In this exercise, every entry is to be copied exactly.

(MATERIAL PROVIDED begins)

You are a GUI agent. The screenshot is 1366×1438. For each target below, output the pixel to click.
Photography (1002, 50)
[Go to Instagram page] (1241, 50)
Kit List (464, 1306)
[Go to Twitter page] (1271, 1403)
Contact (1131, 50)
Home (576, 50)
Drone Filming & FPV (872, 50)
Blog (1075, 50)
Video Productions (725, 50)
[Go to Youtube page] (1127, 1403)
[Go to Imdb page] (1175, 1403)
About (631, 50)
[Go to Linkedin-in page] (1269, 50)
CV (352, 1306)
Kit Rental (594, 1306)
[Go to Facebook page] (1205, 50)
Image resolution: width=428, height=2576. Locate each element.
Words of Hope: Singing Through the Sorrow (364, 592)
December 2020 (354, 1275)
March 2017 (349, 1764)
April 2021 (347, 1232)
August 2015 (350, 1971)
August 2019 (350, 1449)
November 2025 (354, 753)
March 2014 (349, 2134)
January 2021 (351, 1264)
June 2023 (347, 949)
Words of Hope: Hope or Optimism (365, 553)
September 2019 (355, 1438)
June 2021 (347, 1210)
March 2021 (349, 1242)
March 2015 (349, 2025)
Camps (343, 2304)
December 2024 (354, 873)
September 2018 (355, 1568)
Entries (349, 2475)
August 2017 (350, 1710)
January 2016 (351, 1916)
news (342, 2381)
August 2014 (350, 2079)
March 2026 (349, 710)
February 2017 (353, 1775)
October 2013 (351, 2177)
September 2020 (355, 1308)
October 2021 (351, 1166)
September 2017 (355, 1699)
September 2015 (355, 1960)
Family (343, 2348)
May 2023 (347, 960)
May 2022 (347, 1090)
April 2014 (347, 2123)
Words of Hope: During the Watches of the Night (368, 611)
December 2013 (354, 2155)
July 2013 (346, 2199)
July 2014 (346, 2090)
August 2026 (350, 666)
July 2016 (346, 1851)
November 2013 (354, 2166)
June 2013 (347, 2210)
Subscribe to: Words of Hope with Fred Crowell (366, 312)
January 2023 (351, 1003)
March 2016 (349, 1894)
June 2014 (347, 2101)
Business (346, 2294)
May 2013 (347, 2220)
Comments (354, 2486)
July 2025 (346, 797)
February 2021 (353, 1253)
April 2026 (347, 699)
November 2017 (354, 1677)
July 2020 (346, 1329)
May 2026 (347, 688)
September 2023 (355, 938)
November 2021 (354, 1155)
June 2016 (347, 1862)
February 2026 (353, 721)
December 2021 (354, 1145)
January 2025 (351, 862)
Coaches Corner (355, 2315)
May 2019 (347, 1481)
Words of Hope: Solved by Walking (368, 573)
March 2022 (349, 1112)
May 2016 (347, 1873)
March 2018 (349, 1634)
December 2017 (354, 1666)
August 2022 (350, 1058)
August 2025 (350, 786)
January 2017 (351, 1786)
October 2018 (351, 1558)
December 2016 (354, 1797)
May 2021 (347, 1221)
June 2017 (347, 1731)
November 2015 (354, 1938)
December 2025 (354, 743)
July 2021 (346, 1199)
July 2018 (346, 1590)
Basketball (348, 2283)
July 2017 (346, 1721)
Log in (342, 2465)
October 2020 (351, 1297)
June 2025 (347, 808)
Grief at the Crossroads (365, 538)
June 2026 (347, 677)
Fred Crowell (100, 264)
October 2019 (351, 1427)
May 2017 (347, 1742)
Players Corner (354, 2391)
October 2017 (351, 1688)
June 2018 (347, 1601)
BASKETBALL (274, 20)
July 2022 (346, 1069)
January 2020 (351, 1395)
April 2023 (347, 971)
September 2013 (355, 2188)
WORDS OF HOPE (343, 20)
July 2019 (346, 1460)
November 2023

(MATERIAL PROVIDED ends)

TASK RESPONSE:
You are a GUI agent. The screenshot is 1366×1438. For each target below, output the pixel to click.
Photography (1002, 50)
[Go to Instagram page] (1241, 50)
Kit List (464, 1306)
[Go to Twitter page] (1271, 1403)
Contact (1131, 50)
Home (576, 50)
Drone Filming & FPV (872, 50)
Blog (1075, 50)
Video Productions (725, 50)
[Go to Youtube page] (1127, 1403)
[Go to Imdb page] (1175, 1403)
About (631, 50)
[Go to Linkedin-in page] (1269, 50)
CV (352, 1306)
Kit Rental (594, 1306)
[Go to Facebook page] (1205, 50)
Image resolution: width=428, height=2576. Locate each element.
Words of Hope: Singing Through the Sorrow (364, 592)
December 2020 (354, 1275)
March 2017 (349, 1764)
April 2021 (347, 1232)
August 2015 (350, 1971)
August 2019 (350, 1449)
November 2025 (354, 753)
March 2014 (349, 2134)
January 2021 (351, 1264)
June 2023 (347, 949)
Words of Hope: Hope or Optimism (365, 553)
September 2019 (355, 1438)
June 2021 (347, 1210)
March 2021 (349, 1242)
March 2015 (349, 2025)
Camps (343, 2304)
December 2024 (354, 873)
September 2018 (355, 1568)
Entries (349, 2475)
August 2017 (350, 1710)
January 2016 (351, 1916)
news (342, 2381)
August 2014 (350, 2079)
March 2026 (349, 710)
February 2017 (353, 1775)
October 2013 (351, 2177)
September 2020 (355, 1308)
October 2021 (351, 1166)
September 2017 (355, 1699)
September 2015 (355, 1960)
Family (343, 2348)
May 2023 (347, 960)
May 2022 (347, 1090)
April 2014 (347, 2123)
Words of Hope: During the Watches of the Night (368, 611)
December 2013 (354, 2155)
July 2013 (346, 2199)
July 2014 (346, 2090)
August 2026 (350, 666)
July 2016 (346, 1851)
November 2013 (354, 2166)
June 2013 (347, 2210)
Subscribe to: Words of Hope with Fred Crowell (366, 312)
January 2023 (351, 1003)
March 2016 (349, 1894)
June 2014 (347, 2101)
Business (346, 2294)
May 2013 (347, 2220)
Comments (354, 2486)
July 2025 (346, 797)
February 2021 (353, 1253)
April 2026 (347, 699)
November 2017 (354, 1677)
July 2020 (346, 1329)
May 2026 (347, 688)
September 2023 (355, 938)
November 2021 (354, 1155)
June 2016 (347, 1862)
February 2026 (353, 721)
December 2021 (354, 1145)
January 2025 (351, 862)
Coaches Corner (355, 2315)
May 2019 (347, 1481)
Words of Hope: Solved by Walking (368, 573)
March 2022 (349, 1112)
May 2016 (347, 1873)
March 2018 (349, 1634)
December 2017 (354, 1666)
August 2022 (350, 1058)
August 2025 (350, 786)
January 2017 (351, 1786)
October 2018 (351, 1558)
December 2016 (354, 1797)
May 2021 (347, 1221)
June 2017 (347, 1731)
November 2015 (354, 1938)
December 2025 (354, 743)
July 2021 (346, 1199)
July 2018 (346, 1590)
Basketball (348, 2283)
July 2017 (346, 1721)
Log in (342, 2465)
October 2020 (351, 1297)
June 2025 (347, 808)
Grief at the Crossroads (365, 538)
June 2026 (347, 677)
Fred Crowell (100, 264)
October 2019 (351, 1427)
May 2017 (347, 1742)
Players Corner (354, 2391)
October 2017 (351, 1688)
June 2018 (347, 1601)
BASKETBALL (274, 20)
July 2022 (346, 1069)
January 2020 (351, 1395)
April 2023 (347, 971)
September 2013 (355, 2188)
WORDS OF HOPE (343, 20)
July 2019 (346, 1460)
November 2023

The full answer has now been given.